Video Screencast Help

deduplication pool size estimation.

Created: 27 Sep 2012 | 1 comment

hi all.

Need an advice for the following.

We have an Netbackup setup with some MSDP pools .

We need to plan our deduplication pool sizes according with our disaster backup/restore scheme we have.

So at buiding a we have the "pud1"  server at buildingA ,with client data size (according to the client backup report) at about 7TB.

That building will do a "replicate" - optimized dedup- to the building B at server pud1B.

We have a third building with pud3 with client backups sized at 1.5TB.This one has to replicate to "pud1" at building A


All sizes are taken from full backup sessions.

at "pud1" have some 2Tb of db backups with dedup rate 65%.I undestand that those will need some additional space for one week retention (5 backups)

The main planning is to keep 1 week retension at disk and rehydrate to tape for longer retentions .

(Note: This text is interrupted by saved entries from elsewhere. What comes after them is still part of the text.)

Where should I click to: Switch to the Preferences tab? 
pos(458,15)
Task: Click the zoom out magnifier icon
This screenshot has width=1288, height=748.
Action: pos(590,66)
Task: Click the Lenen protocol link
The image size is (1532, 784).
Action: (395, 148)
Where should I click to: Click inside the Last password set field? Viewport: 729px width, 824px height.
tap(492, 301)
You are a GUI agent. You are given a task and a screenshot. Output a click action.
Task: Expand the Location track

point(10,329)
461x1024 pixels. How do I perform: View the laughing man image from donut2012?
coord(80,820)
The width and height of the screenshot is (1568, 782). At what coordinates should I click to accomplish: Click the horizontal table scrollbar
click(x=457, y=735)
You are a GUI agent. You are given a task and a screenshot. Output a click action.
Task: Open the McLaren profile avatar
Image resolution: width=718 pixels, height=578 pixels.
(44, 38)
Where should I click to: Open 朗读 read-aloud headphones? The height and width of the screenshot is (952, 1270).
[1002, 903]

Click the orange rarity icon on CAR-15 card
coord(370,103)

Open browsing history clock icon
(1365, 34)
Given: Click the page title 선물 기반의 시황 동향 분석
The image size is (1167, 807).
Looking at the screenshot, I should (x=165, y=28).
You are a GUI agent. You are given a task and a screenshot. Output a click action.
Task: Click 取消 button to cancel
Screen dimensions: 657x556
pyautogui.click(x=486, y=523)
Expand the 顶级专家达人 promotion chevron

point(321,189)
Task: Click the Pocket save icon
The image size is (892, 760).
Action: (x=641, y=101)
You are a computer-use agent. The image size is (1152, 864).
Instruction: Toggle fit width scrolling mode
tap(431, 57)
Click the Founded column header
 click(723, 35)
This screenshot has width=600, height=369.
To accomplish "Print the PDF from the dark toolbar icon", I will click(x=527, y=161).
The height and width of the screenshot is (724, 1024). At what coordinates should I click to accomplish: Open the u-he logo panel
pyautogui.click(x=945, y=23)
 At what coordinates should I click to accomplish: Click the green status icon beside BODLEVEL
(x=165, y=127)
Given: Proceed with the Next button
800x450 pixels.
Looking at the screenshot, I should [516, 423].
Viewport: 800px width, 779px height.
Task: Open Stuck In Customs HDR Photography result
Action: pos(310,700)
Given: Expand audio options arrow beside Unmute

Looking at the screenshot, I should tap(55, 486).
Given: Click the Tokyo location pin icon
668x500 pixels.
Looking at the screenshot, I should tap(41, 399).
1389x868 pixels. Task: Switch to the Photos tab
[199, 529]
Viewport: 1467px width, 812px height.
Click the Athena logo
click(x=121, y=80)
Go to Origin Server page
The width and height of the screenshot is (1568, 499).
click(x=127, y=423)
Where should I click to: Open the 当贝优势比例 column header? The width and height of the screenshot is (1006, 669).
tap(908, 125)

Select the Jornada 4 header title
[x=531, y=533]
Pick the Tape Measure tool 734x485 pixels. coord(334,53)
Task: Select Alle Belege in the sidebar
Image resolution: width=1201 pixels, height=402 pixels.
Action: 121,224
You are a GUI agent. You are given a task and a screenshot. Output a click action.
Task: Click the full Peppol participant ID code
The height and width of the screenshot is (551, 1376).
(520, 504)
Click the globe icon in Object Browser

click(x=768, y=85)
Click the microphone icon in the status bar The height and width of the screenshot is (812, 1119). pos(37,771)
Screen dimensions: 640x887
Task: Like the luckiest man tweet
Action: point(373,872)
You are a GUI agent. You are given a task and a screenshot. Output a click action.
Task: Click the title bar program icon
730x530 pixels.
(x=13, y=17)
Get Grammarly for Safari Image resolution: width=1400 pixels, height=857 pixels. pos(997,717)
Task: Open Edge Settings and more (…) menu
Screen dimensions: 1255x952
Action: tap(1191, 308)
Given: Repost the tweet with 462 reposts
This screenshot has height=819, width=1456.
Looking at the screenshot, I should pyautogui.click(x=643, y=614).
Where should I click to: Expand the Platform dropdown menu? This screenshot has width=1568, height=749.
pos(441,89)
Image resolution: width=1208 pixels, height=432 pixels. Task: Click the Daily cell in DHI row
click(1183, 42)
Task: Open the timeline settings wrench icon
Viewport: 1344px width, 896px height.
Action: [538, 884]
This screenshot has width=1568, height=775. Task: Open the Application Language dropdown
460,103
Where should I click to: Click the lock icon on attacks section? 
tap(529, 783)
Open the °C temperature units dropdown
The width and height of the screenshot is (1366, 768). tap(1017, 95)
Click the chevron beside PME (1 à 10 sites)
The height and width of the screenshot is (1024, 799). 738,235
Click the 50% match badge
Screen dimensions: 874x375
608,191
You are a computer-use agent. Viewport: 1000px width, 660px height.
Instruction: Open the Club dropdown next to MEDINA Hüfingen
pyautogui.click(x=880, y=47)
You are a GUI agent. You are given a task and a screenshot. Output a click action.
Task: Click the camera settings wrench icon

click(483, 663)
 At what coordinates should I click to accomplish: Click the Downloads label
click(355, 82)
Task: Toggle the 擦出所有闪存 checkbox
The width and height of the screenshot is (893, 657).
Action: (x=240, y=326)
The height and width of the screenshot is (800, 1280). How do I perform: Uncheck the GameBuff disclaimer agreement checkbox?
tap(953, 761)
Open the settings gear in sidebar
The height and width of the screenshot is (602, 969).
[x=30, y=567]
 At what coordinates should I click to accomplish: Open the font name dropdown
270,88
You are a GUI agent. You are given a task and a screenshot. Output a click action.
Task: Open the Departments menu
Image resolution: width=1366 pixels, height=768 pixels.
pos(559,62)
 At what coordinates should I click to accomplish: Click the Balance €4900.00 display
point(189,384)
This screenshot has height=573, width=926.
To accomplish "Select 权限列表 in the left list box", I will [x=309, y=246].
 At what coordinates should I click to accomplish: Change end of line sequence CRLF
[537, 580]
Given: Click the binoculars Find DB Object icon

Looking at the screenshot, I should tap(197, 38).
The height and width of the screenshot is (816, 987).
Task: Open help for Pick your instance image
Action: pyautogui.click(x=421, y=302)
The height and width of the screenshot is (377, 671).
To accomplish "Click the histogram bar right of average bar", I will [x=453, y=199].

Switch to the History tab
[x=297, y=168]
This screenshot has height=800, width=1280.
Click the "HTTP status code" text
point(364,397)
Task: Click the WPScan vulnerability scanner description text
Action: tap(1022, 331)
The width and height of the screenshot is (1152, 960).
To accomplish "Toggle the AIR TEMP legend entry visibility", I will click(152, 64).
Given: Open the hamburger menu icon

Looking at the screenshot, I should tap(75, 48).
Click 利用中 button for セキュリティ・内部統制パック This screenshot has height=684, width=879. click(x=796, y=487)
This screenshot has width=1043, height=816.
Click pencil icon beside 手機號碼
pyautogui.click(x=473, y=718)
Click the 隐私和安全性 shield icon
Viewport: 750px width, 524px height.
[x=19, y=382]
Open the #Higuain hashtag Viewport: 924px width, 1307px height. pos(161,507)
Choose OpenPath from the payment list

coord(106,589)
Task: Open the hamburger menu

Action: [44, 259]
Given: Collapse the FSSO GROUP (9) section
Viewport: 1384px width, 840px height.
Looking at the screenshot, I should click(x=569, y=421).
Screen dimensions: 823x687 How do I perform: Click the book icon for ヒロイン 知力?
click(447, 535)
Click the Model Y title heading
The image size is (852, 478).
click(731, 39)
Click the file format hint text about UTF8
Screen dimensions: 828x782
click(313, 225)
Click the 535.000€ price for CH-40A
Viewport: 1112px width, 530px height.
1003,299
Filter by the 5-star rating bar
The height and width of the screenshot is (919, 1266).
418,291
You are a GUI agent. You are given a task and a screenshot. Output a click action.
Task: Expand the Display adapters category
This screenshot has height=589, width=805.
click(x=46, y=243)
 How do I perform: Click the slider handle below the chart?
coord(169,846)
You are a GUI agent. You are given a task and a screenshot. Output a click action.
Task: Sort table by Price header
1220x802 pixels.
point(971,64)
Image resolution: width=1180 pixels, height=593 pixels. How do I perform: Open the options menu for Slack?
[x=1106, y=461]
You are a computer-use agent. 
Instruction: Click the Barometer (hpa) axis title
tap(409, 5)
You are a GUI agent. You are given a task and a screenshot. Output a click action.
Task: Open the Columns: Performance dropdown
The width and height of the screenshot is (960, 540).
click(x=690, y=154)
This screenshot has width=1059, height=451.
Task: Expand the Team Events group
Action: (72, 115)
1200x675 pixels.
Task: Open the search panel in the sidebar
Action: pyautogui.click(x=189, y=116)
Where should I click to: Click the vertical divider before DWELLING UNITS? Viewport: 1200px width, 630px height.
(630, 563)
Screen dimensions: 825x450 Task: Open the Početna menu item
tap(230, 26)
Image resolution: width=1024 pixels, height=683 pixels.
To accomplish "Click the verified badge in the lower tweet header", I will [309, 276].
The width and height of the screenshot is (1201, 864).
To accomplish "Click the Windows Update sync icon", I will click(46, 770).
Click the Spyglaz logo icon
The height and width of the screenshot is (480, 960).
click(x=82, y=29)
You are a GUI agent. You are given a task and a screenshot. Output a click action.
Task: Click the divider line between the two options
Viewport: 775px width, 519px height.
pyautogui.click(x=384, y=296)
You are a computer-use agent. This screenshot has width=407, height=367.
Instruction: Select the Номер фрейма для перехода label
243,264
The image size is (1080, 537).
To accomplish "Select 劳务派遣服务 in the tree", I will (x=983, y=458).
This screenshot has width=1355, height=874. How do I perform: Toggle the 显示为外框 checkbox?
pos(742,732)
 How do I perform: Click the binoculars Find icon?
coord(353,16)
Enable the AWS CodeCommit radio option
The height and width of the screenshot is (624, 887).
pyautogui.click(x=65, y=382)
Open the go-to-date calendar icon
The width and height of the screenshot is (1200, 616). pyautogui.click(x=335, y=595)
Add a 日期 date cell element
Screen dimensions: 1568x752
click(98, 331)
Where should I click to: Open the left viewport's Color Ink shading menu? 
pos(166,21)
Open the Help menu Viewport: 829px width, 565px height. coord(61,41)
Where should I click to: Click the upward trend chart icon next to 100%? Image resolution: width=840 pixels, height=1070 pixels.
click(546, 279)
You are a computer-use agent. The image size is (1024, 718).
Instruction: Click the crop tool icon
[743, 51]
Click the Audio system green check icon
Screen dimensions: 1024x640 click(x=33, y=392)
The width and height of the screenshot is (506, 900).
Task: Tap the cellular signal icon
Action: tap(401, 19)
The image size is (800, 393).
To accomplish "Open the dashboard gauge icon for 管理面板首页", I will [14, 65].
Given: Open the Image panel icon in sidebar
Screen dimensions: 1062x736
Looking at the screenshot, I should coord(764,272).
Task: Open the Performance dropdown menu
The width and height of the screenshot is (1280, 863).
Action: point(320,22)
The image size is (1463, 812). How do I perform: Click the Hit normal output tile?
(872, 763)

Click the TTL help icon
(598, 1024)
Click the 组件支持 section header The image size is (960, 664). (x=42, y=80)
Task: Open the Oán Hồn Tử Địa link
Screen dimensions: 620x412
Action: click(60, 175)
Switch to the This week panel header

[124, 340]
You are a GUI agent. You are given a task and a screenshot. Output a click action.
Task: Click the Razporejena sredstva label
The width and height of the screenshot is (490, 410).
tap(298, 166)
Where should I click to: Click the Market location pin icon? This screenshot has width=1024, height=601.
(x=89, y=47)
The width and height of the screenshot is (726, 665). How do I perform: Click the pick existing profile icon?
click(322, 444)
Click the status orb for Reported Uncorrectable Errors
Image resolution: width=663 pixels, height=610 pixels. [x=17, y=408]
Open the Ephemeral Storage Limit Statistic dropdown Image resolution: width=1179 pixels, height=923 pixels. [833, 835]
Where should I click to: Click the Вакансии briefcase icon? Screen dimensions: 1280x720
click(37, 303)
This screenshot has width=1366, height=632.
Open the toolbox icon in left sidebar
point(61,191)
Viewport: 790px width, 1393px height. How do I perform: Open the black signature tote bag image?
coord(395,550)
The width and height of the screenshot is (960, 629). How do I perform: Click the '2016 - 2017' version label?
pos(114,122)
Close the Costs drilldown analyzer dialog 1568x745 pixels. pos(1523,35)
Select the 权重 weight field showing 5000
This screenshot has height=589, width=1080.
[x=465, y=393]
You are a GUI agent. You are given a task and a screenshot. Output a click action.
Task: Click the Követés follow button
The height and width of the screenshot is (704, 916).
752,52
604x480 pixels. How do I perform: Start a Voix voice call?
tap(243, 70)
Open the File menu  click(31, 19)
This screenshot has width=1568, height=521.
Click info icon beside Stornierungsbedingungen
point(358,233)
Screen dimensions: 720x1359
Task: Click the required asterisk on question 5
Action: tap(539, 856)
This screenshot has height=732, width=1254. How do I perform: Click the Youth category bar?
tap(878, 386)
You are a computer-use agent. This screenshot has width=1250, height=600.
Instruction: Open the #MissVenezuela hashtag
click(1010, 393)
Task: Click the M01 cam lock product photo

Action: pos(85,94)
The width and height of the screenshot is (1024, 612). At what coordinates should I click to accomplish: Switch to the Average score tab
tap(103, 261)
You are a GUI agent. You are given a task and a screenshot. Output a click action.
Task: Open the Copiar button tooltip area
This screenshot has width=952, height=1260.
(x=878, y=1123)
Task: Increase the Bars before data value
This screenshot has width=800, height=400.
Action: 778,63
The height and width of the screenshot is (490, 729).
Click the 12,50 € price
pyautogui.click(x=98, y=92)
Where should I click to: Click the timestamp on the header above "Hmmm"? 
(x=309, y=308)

The question is what sizes the Disk dedup pools must have?

The Netbackup deduplication calculator gives some 6TB for pud1 and pud1b and some 2ΤΒ Max for pud3.

Is there any safe way to calculate the space?

Comments 1 CommentJump to latest comment

f25's picture

The back-end storage size is very difficult to estimate. If your users are fans of JPG picutres, MP3 recordings orr AVI videos there is almost no deduplication (except the situation with multiple copies of the same multimedia stuff).

1 week retention period on PureDisk/deduplication is a poor idea. I would go for a month at least. The whole "cleanup proccess" (in PureDisk case) takes four cycles of maintenance policies to run, so depending on your setup it may be from 4 days to 4 weeks to remove the expired backup data.

From my experience shortening the retention period from 12M to 3M gave 7% gain in space. So, it is not really worth to cut it to 1 week as the sophistacted deduplication mechanism puts a lot of effort to keep all the records consistent. And a lot more effort to remove the expired chunks. I would risk saying that the data expiration would be more demanding that backup.

As well, the more data you have backed-up, the higher probabilty is that the "new" data on Client has already been backed-up some time before and is not neccessary to be backed-up again: can be just referenced.

If you can expand the storage size in a flexible way I would start with 2 TB for putd3, 10TB for pud1, 8 - 10 TB for pud2. Please remember that 85% of storage utilisation == storage pool full.So the 10TB is in fact 8,5 TB.

Good luck!